RETURN apoc.any.property(one, 'name') as name

That said, I don't see this function or mention of it in the APOC virtual nodes documentation, and that really needs a mention there as well as a link to the function.

rickardoberg commented 11 months ago

It may not be a bug, but having "Map<String,Object>" being better supported than "Node" is a bit odd, wouldn't you say? Like.. why?

mnd999 commented 11 months ago

I'd be interested to here about what your needs are for field-level access control are as well. That's something that we're thinking about at the moment.

rickardoberg commented 11 months ago

It's for an HR analytics service. For each node and each field we need to calculate if the user making the query is allowed to access the value of that particular value, using the same rules as the HR system itself. The rules are in the graph as well, so in a sense it's back to the original reason Neo4j was created in the first place, but on a much more granular level.

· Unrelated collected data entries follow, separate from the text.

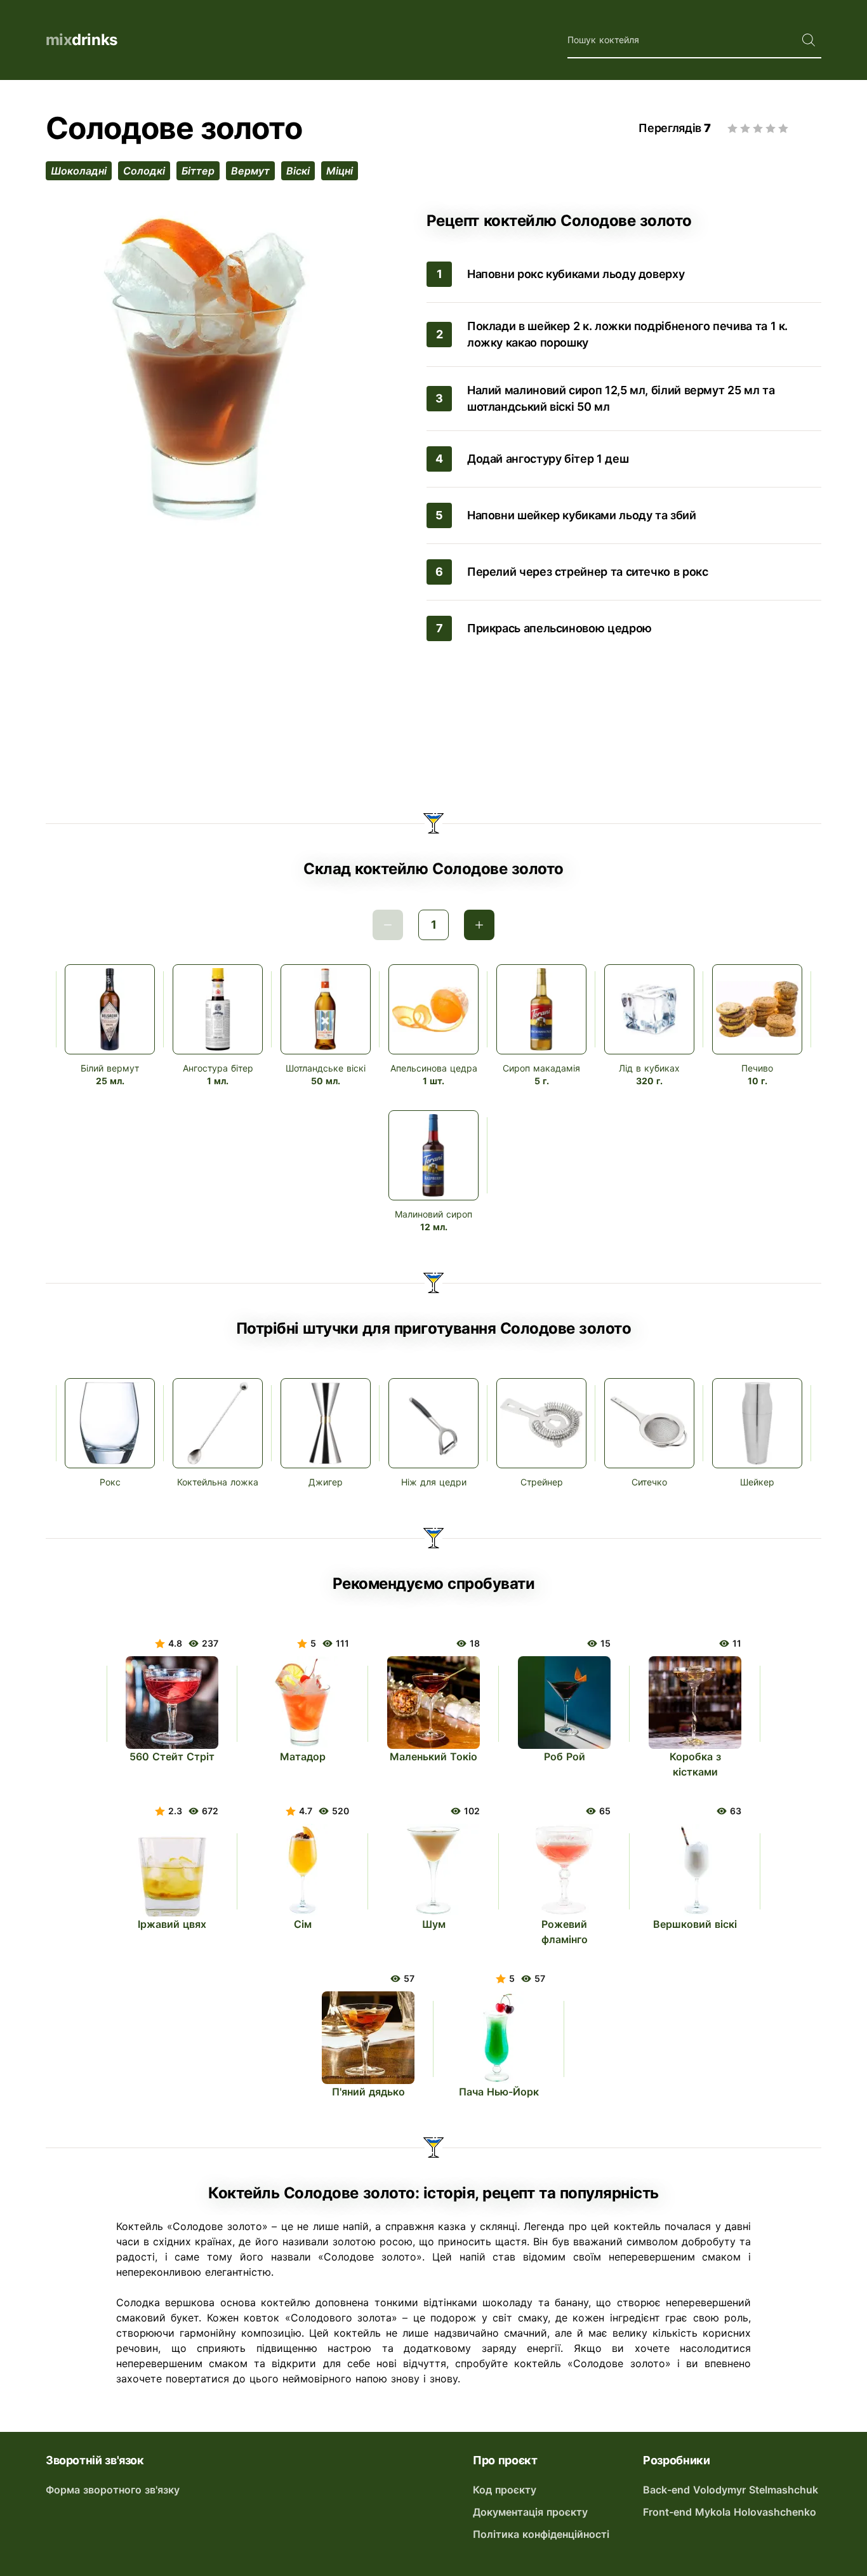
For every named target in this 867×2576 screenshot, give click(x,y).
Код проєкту (504, 2489)
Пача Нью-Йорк (499, 2091)
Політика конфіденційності (541, 2534)
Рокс (110, 1482)
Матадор (303, 1756)
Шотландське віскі (326, 1068)
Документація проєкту (530, 2512)
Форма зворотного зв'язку (113, 2489)
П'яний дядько (368, 2091)
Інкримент (479, 925)
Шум (434, 1924)
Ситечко (649, 1482)
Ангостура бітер (218, 1068)
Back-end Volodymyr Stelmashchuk (730, 2489)
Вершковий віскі (695, 1924)
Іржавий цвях (172, 1924)
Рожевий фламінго (564, 1932)
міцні (339, 170)
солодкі (144, 170)
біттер (198, 170)
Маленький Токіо (433, 1756)
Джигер (325, 1482)
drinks (81, 39)
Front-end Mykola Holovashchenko (729, 2512)
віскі (298, 170)
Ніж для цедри (434, 1482)
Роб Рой (564, 1756)
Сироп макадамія (541, 1068)
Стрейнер (541, 1482)
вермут (250, 170)
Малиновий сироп (433, 1214)
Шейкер (757, 1482)
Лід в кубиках (649, 1068)
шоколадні (79, 170)
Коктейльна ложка (217, 1482)
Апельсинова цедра (433, 1068)
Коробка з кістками (695, 1764)
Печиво (757, 1068)
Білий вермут (110, 1068)
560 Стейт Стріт (172, 1756)
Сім (303, 1924)
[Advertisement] (433, 729)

In the end the model I ended up going with was to translate nodes into Map<String, Object> as the Cypher engine knows what to do with that. So when converting the node to that structure I can apply the rules, and then allow that data to be used for aggregations and output, behind a GraphQL engine which is what the user/UI uses to access the database.

We're also doing tenant separation of graphs by applying tenant id to all nodes as a label, and then using a custom AccessMode implementation which checks that each accessed node has the tenant label of the user, and with tenant aware compound indexes to make lookups fast.

All of this is with embedded Neo4j, using event sourcing projections to scale it.

On top of all the above each entity has full history, because we have all events with metadata of how state was changed, when, by who, and why, so we can also do time queries, as in, any query can be run with a timestamp of what state of the data should be used (includes both properties and relationships). A time series is simply running the same query many time with different timestamps, for example.

mnd999 commented 11 months ago

Thanks, I'm not sure if you're on community or enterprise but either way we didn't make the native RBAC available through public APIs for embedded so it's interesting to hear about a use case for it. I think initially what we're thinking about is comparisons with static values rather than dynamic lookups against the graph at least for now.

rickardoberg commented 11 months ago

This is on Community. I should make it clear that I have no desire to have the database implement any of this. It's all very application specific. What I want, essentially, is to have the database not get in my way and help me get it done on top of it.

In this case, specifically, if a procedure/function returns a Node it should be usable for the rest of the query. That would allow me to take a raw Node and put a wrapper with the extra logic on top.

Also, if a procedure/function returns a Map<String,Object> it would be nice if it wasn't immediately copied. Since Node's didn't work I was hoping to be able to return a custom Map<String,Object> implementation that could do the access check on get() but that also didn't work because of the immediate copy of all properties rather than just the used ones. Instead I now have to pre-calculate what fields are going to be used by the GraphQL query, create an access control checked Map<String, Object> with those fields, and then return that to be used by Cypher. Feels like an unnecessary hassle.

Then again I understand from other tickets that embedded is not a priority, at all, so I can see how it's perhaps a bit too niche.